CN108446273A

CN108446273A - Kalman filtering term vector learning method based on Di's formula process

Info

Publication number: CN108446273A
Application number: CN201810212606.XA
Authority: CN
Inventors: 王磊; 翟荣安; 刘晶晶; 王毓; 王飞; 于振中; 李文兴
Original assignee: HRG International Institute for Research and Innovation
Current assignee: HRG International Institute for Research and Innovation
Priority date: 2018-03-15
Filing date: 2018-03-15
Publication date: 2018-08-24
Anticipated expiration: 2038-03-15
Also published as: CN108446273B

Abstract

A kind of Kalman filtering term vector learning method based on Di's formula process, the method includes：Language material is trained and is pre-processed, LDS language model systems is generated, systematic parameter is initialized, it is assumed that process noise meets normal distribution, definition cluster θ_t=(μ_t,∑_t), μ_tFor the frequency that word t in corpus occurs, θ is calculated_tDirichlet prior distribution, by Kalman filtering derive and Gibbs Sampling Estimations calculate Posterior distrbutionp, using MCMC sampling algorithms extract alternative clusters, calculate the select probability of alternative clusters, and select the highest alternative clusters of the probability value as θ_tCalculate the Minimum Mean Squared Error estimation value of the cluster, result of calculation is substituted into LDS language models, pass through EM algorithm training patterns, model parameter is set to reach stable, the language material pre-processed is inputted into trained LDS language models, carries out calculating implicit vector expression by one step of Kalman filter more new formula.

Description

Kalman filtering term vector learning method based on Di's formula process

Technical field

The present invention relates to natural language processing field, in particular to the Kalman filtering word based on Di's formula process to Measure learning method.

Background technology

In natural language processing (NLP) inter-related task, natural language is given to the algorithm in machine learning to handle, is led to It often needs first by linguistic mathematics, because machine only recognizes mathematic sign.Vector is that the thing of nature is abstracted friendship by people To the thing of machine processing, term vector is exactly a kind of mode for the word in language to be carried out to mathematicization.

A kind of simplest term vector representation is One-hot Representation, be exactly with it is one very long to It measures to indicate that a word, vectorial length are the size of dictionary, for vectorial component only there are one 1, other are all 0,1 position pair It should position of the word in dictionary.But this word term vector indicates that there are two disadvantages：(1) it is easy to be perplexed by dimension disaster, especially When it is some algorithms for using it for Deep Learning；(2) similitude that cannot well between portrayed words and word.

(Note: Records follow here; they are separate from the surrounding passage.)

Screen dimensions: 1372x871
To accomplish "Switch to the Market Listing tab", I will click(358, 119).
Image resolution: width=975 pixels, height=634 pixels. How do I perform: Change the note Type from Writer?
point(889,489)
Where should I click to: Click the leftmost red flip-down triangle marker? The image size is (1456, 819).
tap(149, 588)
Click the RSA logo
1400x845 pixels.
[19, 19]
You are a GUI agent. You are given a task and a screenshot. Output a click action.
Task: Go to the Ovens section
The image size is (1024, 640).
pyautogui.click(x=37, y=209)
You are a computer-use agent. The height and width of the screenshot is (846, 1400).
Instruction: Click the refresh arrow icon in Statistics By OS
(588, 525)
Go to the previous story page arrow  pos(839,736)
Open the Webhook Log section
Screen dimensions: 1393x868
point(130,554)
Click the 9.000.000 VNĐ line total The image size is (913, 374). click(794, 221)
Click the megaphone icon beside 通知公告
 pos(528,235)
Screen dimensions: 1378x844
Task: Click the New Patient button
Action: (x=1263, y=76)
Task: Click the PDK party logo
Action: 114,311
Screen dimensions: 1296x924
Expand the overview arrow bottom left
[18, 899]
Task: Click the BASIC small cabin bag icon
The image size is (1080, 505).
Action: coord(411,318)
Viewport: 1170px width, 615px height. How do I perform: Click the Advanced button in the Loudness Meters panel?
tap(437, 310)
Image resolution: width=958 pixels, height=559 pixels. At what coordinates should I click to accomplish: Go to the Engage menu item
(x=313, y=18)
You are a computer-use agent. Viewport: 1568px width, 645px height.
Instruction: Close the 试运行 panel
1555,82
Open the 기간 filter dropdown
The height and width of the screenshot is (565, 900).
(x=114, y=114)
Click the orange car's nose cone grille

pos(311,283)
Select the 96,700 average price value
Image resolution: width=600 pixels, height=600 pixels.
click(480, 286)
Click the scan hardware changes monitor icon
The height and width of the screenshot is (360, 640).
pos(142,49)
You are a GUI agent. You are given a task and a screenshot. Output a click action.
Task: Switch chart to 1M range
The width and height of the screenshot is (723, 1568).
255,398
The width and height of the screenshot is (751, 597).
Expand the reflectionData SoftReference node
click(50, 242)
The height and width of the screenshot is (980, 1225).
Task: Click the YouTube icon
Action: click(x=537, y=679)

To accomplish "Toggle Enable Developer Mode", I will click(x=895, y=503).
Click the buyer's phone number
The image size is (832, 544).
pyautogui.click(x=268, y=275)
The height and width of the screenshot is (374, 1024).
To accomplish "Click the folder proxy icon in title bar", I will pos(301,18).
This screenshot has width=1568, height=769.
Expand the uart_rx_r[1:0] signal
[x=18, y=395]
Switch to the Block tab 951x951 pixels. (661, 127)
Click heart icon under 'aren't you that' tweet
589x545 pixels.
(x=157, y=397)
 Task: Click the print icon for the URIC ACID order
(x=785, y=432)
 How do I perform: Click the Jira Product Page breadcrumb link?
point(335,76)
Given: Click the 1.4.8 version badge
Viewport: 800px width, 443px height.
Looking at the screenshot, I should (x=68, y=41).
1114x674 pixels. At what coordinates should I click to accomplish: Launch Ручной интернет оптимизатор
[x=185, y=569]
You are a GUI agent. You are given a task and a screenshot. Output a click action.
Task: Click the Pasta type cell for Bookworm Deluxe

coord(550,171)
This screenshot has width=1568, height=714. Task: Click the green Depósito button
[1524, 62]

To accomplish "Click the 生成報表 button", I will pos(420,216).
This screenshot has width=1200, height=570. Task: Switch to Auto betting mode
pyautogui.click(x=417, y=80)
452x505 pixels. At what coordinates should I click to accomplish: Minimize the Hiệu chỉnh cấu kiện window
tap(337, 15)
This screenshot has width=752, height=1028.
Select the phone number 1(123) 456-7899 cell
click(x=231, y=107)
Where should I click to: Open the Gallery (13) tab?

Another term vector representation is Distributed Representation, it is Hinton earliest in 1986 It year proposes, the shortcomings that One-hot Representation can be overcome.Its basic principle is：By training certain language In each word be mapped to the short amount of a regular length (" short " here be relative to One-hot For " length " of Representation), all these vectors are put together to form a term vector space, and it is each to Amount is then a point in the space, spatially introduces " distance " at this, then can judge it according to the distance between word Between (morphology, semantically) similitude.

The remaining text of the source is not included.